> _What to do_
Please find every line of the listing below where "avatar" occurs and copy it.
--------
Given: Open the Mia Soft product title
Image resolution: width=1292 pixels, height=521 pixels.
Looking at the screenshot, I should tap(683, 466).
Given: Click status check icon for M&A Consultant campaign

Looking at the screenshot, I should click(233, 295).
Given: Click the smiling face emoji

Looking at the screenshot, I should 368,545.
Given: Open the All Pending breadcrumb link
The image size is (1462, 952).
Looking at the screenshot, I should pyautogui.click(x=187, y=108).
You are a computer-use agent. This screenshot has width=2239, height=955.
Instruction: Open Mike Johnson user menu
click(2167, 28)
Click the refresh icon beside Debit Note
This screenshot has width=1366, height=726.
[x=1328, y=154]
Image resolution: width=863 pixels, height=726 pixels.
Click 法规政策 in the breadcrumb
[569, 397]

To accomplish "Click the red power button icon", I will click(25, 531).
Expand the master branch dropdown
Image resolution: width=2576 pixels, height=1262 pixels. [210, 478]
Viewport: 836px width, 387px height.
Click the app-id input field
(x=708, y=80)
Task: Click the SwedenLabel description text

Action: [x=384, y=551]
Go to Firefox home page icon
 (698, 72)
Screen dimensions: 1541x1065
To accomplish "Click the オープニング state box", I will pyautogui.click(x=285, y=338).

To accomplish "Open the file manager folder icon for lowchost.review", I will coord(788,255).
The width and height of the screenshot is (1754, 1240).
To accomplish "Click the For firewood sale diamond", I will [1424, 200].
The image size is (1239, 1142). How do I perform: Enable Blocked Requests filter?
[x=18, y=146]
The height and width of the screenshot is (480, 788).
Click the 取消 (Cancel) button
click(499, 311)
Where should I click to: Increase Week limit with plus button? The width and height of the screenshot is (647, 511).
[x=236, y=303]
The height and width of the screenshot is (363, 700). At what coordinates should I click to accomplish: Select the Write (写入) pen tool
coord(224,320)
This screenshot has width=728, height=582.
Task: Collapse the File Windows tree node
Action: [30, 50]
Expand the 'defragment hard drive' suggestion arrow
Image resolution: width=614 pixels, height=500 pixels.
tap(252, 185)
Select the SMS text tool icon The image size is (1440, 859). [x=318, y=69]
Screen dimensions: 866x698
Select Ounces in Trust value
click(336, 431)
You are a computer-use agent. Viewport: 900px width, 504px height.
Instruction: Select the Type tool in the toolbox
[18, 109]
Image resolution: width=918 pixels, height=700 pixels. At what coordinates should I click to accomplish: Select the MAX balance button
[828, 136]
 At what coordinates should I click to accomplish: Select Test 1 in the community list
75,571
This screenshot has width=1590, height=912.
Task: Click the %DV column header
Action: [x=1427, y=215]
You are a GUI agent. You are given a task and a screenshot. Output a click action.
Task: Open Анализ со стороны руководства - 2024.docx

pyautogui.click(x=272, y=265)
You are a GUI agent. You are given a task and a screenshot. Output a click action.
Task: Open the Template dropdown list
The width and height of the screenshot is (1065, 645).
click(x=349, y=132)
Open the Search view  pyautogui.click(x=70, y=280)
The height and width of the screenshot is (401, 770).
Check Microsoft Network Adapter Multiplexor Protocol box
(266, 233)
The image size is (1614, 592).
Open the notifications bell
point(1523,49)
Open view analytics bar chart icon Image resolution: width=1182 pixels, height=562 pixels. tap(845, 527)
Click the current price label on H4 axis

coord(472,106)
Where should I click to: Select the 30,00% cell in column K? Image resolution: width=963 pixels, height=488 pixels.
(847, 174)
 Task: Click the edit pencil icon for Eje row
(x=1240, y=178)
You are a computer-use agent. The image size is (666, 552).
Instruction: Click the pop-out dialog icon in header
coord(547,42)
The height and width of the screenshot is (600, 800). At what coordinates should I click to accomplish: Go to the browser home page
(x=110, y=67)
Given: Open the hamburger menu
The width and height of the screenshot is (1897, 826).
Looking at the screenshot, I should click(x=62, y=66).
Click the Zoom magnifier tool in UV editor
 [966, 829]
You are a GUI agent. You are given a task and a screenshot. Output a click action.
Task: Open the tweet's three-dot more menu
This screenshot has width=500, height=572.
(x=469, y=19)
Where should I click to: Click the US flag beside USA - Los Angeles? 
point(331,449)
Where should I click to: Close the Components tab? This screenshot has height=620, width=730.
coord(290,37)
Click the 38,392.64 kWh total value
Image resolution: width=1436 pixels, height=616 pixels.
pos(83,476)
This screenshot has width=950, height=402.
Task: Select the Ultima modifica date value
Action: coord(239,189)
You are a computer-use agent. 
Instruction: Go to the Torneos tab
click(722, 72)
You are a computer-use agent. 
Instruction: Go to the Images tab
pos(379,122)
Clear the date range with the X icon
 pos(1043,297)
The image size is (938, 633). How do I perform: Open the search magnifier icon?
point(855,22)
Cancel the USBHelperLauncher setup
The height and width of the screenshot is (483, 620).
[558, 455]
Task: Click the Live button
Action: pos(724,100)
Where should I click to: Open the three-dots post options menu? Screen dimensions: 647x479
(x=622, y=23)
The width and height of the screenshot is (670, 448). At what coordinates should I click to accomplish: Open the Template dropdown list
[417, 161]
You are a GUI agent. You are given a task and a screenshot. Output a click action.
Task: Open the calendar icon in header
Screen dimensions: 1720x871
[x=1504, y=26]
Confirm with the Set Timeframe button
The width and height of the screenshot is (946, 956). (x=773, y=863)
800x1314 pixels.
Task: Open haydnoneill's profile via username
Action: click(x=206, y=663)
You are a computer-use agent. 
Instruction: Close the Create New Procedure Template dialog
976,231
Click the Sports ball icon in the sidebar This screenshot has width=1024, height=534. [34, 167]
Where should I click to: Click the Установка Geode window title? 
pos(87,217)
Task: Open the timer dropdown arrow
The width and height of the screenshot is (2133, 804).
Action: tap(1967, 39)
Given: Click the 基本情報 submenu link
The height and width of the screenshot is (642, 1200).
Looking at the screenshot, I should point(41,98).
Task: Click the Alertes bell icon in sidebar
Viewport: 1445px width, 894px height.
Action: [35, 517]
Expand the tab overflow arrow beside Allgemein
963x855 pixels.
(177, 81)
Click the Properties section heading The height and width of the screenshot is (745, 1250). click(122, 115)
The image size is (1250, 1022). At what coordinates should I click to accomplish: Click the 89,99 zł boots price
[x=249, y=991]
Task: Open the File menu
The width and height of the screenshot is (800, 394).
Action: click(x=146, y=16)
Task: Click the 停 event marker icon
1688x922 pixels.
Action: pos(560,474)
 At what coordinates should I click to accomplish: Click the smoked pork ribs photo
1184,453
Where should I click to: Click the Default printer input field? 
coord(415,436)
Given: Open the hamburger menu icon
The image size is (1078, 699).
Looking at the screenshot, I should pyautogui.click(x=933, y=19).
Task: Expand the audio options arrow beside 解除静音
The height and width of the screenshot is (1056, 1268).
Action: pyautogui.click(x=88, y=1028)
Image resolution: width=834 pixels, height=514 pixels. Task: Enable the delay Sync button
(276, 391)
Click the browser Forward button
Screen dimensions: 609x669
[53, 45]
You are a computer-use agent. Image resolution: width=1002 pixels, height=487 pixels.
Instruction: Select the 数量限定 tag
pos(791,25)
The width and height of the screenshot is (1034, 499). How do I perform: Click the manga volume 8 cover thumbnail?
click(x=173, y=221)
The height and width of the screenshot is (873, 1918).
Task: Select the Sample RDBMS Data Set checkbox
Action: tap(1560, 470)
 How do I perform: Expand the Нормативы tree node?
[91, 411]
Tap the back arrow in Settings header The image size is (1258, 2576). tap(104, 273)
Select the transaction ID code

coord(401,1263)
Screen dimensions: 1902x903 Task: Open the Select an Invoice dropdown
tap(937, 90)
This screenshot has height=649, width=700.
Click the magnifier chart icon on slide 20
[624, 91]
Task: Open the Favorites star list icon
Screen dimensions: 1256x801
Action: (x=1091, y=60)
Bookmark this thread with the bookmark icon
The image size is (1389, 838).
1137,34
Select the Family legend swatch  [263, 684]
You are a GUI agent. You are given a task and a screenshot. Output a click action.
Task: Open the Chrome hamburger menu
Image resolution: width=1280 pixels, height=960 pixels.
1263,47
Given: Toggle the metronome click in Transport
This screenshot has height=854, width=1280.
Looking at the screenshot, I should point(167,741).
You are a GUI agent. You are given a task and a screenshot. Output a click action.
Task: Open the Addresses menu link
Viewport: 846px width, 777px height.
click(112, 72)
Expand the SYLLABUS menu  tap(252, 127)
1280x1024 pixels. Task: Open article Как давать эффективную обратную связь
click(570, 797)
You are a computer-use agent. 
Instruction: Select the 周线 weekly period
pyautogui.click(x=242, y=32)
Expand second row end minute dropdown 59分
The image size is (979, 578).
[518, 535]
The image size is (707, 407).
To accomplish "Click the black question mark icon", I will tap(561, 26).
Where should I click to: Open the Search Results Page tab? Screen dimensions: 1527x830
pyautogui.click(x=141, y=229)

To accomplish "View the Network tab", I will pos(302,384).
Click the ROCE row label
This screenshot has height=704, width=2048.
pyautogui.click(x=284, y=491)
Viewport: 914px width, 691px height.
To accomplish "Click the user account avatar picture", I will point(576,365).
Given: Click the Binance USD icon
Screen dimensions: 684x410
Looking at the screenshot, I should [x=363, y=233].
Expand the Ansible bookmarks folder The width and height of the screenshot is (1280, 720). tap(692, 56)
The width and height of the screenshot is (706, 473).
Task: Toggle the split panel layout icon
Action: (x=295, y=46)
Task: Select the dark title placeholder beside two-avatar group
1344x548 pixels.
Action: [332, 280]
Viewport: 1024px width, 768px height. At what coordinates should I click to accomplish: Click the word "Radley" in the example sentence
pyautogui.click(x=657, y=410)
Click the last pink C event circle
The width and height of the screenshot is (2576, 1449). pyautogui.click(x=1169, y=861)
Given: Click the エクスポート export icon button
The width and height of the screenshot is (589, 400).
--------
> _Response box_
To accomplish "Click the user account avatar picture", I will point(576,365).
Task: Select the dark title placeholder beside two-avatar group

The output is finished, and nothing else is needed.